**PAGE EXCERPT**
--------------------

6 April 2010

Before I write what I write before the next time I write

It seems my last poll revealed that there are still people in the library world who hasn't rejected me, or, perhaps a stronger theory, likes to watch road accidents. So my next piece is being written about why the library world fails so badly at technology and seeing the future (or even their own relevance to it), but I'm somewhat busy these days with real work, so a few more days, ok?

However, all is not lost. I've got a few things to say about, well, the stuff I work with, that bucket I stick my head in every day to see if the crap I put in it yesterday has turned to gold yet. No luck so far.

There's a peculiar discussion going on in the Semantic Web mailing-list at the W3C, of which Bernard Vatant will fill you in. It's funny to watch; where are the success stories, where is the commercial viability, does it even work in academia, has it got traction, what do we do now? Why aren't more people doing it? Why haven't the world adopted this specific and undoubtedly brilliant world-view yet? Are we all mad!?

I'm sure you can fill in with our own Topic Maps echo here, but the more you dig, the more you discover that most of the sillies put up as a reason or a scapegoat for the lack of world dominance are things that, frankly, the Topic Maps community have figured out long ago, and some of those missing features in their world is a dominant feature in ours. And we haven't taken over the world, either. Bummer.

It's frustrating, I know, but what can we do? There's no amount of technology suave that can beat any status quo that feeds upon itself. No new ideas can beat old ones that seem to work, because, well, the definition of "works" is so multi-faceted and complex and, eh, making lots of money for lots of people. Semantic Web and Topic Maps doesn't make lots of many. Heck, they don't make money, period. They're convenient little technologies that will stay small and insignificant.

I have a plan, though, and it will piss off some of the Topic Maps purist (or, let's face it, even pragmatists) and hopefully some Semantic Web people as well. First, I'll rename it something cool - maybe something like NoSQL or something - and then rename the integral concepts, strip away the jargon, and make it web-friendly by injecting it straight into HTML5 based technology, and relate all queries through SQL. Mwuahaha, I might even throw some REST API's in there, just to stir it up some more. And I shall call it ; the web.

Man, I hate these technical wars over standards and ways of doing things. The thing I love about Topic Maps isn't the standard or the specs. No, it's the thinking I'm forced to do in rejecting some parts, while loving others. It's what I take from it. It's the epiphanies it yields.

NoSQL? Semantic Web? Topic Maps? SQL? They're all just abstract interfaces into a set of memory positions shaped by various registers, stacks and pops. Standardizing our ways is just a step on the ladder of the future, not a platform upon which we have to stand firm.

Anyway, the whole NoSQL thing is something I'll have to write about more later. Right now dinner and kids and cleaning the house beckons.

Labels: , , ,

20 March 2009

Ressurection : xSiteable Framework

I've just started in my new job (yes, more on that later, I know, I know) and was flipping through a lot of my old projects over the years, big and small, and I was looking for some old Information Architecture / prototyping tool / website generator application I made with some help from IA superstar Donna Spencer (nee Maurer) back when I lived in Canberra, Australia.

--------------------

**SUPPLIED INFORMATION**

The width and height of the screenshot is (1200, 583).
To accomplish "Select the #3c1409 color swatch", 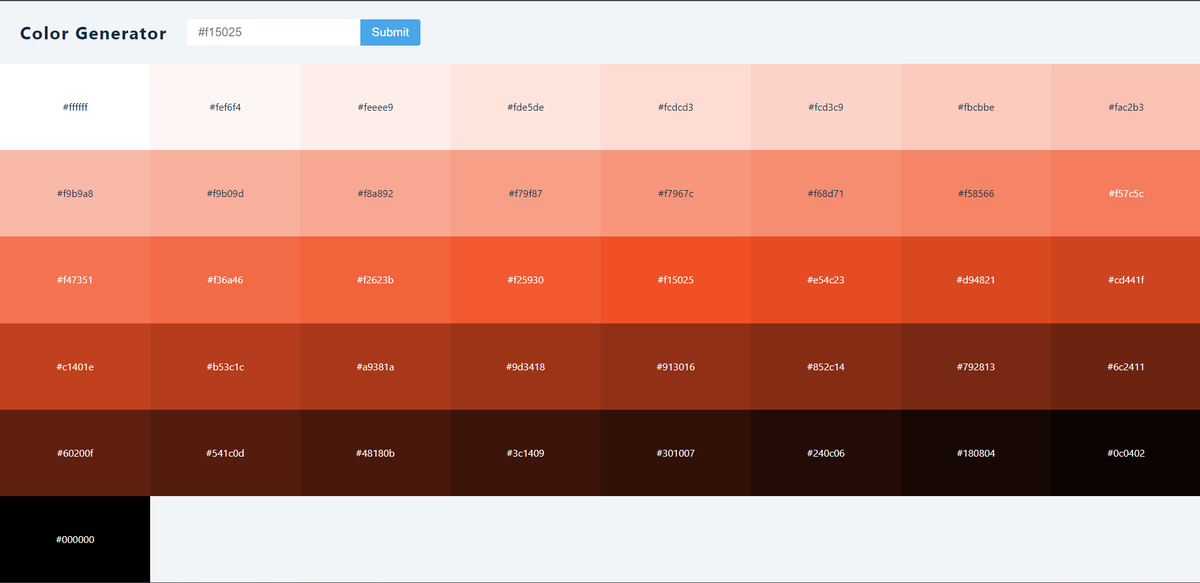I will tap(525, 453).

--------------------

**OBJECTIVES**
[A] Update the blog post's passage starting at "Man, I hate" and ending at "epiphanies it yields.", replacing "epiphanies" with "insights".
[B] In the blog post, which mailing list hosts the discussion the writer calls peculiar?

**RESULTS BY TASK**
[A]
Man, I hate these technical wars over standards and ways of doing things. The thing I love about Topic Maps isn't the standard or the specs. No, it's the thinking I'm forced to do in rejecting some parts, while loving others. It's what I take from it. It's the insights it yields.

[B] The Semantic Web mailing list at the W3C.